[Dataset entries]
+--

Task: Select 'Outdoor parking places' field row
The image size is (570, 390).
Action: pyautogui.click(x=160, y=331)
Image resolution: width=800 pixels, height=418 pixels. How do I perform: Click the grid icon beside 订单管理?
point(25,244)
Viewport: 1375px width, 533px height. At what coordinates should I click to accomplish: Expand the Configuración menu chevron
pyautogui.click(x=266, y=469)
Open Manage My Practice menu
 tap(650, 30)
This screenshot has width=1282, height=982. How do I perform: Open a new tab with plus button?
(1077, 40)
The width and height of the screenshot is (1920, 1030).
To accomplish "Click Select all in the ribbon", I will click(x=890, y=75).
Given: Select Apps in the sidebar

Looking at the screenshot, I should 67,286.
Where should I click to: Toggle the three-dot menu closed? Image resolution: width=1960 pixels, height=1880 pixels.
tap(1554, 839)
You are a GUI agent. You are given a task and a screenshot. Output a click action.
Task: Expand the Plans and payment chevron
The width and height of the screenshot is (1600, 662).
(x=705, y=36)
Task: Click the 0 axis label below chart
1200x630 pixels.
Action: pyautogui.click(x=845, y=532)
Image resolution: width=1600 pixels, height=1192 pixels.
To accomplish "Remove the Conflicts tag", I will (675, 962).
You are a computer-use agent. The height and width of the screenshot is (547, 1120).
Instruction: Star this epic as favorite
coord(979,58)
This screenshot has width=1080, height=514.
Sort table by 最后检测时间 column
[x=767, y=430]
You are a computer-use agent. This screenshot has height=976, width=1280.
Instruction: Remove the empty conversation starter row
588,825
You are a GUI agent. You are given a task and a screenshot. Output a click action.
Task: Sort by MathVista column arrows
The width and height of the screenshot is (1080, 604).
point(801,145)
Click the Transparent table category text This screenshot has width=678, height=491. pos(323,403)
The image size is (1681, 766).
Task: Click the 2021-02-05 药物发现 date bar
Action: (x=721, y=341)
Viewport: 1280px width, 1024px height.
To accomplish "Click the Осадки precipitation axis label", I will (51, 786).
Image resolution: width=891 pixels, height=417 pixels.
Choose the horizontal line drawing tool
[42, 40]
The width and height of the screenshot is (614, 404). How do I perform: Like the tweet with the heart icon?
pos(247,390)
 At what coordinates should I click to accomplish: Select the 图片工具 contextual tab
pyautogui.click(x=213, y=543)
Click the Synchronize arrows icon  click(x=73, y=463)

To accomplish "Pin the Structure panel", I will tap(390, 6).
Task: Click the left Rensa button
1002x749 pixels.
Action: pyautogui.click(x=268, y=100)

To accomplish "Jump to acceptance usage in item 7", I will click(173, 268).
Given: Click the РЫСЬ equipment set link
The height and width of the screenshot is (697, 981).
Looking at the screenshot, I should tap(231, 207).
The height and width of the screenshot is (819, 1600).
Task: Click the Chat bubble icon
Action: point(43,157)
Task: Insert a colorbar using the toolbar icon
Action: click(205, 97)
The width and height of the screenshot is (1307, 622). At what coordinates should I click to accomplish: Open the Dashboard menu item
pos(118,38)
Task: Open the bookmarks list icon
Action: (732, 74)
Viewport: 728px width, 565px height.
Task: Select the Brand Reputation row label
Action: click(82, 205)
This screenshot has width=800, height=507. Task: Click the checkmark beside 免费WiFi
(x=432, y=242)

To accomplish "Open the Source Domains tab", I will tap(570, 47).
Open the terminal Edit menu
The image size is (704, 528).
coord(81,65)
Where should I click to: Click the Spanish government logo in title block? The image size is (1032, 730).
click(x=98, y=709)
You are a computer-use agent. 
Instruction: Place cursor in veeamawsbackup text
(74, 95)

+--

- [Work order]: Return each line above exactly as it appears.

- [Answer for this exercise]:
Task: Select 'Outdoor parking places' field row
The image size is (570, 390).
Action: pyautogui.click(x=160, y=331)
Image resolution: width=800 pixels, height=418 pixels. How do I perform: Click the grid icon beside 订单管理?
point(25,244)
Viewport: 1375px width, 533px height. At what coordinates should I click to accomplish: Expand the Configuración menu chevron
pyautogui.click(x=266, y=469)
Open Manage My Practice menu
 tap(650, 30)
This screenshot has width=1282, height=982. How do I perform: Open a new tab with plus button?
(1077, 40)
The width and height of the screenshot is (1920, 1030).
To accomplish "Click Select all in the ribbon", I will click(x=890, y=75).
Given: Select Apps in the sidebar

Looking at the screenshot, I should 67,286.
Where should I click to: Toggle the three-dot menu closed? Image resolution: width=1960 pixels, height=1880 pixels.
tap(1554, 839)
You are a GUI agent. You are given a task and a screenshot. Output a click action.
Task: Expand the Plans and payment chevron
The width and height of the screenshot is (1600, 662).
(x=705, y=36)
Task: Click the 0 axis label below chart
1200x630 pixels.
Action: pyautogui.click(x=845, y=532)
Image resolution: width=1600 pixels, height=1192 pixels.
To accomplish "Remove the Conflicts tag", I will (675, 962).
You are a computer-use agent. The height and width of the screenshot is (547, 1120).
Instruction: Star this epic as favorite
coord(979,58)
This screenshot has width=1080, height=514.
Sort table by 最后检测时间 column
[x=767, y=430]
You are a computer-use agent. This screenshot has height=976, width=1280.
Instruction: Remove the empty conversation starter row
588,825
You are a GUI agent. You are given a task and a screenshot. Output a click action.
Task: Sort by MathVista column arrows
The width and height of the screenshot is (1080, 604).
point(801,145)
Click the Transparent table category text This screenshot has width=678, height=491. pos(323,403)
The image size is (1681, 766).
Task: Click the 2021-02-05 药物发现 date bar
Action: (x=721, y=341)
Viewport: 1280px width, 1024px height.
To accomplish "Click the Осадки precipitation axis label", I will (51, 786).
Image resolution: width=891 pixels, height=417 pixels.
Choose the horizontal line drawing tool
[42, 40]
The width and height of the screenshot is (614, 404). How do I perform: Like the tweet with the heart icon?
pos(247,390)
 At what coordinates should I click to accomplish: Select the 图片工具 contextual tab
pyautogui.click(x=213, y=543)
Click the Synchronize arrows icon  click(x=73, y=463)

To accomplish "Pin the Structure panel", I will tap(390, 6).
Task: Click the left Rensa button
1002x749 pixels.
Action: pyautogui.click(x=268, y=100)

To accomplish "Jump to acceptance usage in item 7", I will click(173, 268).
Given: Click the РЫСЬ equipment set link
The height and width of the screenshot is (697, 981).
Looking at the screenshot, I should tap(231, 207).
The height and width of the screenshot is (819, 1600).
Task: Click the Chat bubble icon
Action: point(43,157)
Task: Insert a colorbar using the toolbar icon
Action: click(205, 97)
The width and height of the screenshot is (1307, 622). At what coordinates should I click to accomplish: Open the Dashboard menu item
pos(118,38)
Task: Open the bookmarks list icon
Action: (732, 74)
Viewport: 728px width, 565px height.
Task: Select the Brand Reputation row label
Action: click(82, 205)
This screenshot has width=800, height=507. Task: Click the checkmark beside 免费WiFi
(x=432, y=242)

To accomplish "Open the Source Domains tab", I will tap(570, 47).
Open the terminal Edit menu
The image size is (704, 528).
coord(81,65)
Where should I click to: Click the Spanish government logo in title block? The image size is (1032, 730).
click(x=98, y=709)
You are a computer-use agent. 
Instruction: Place cursor in veeamawsbackup text
(74, 95)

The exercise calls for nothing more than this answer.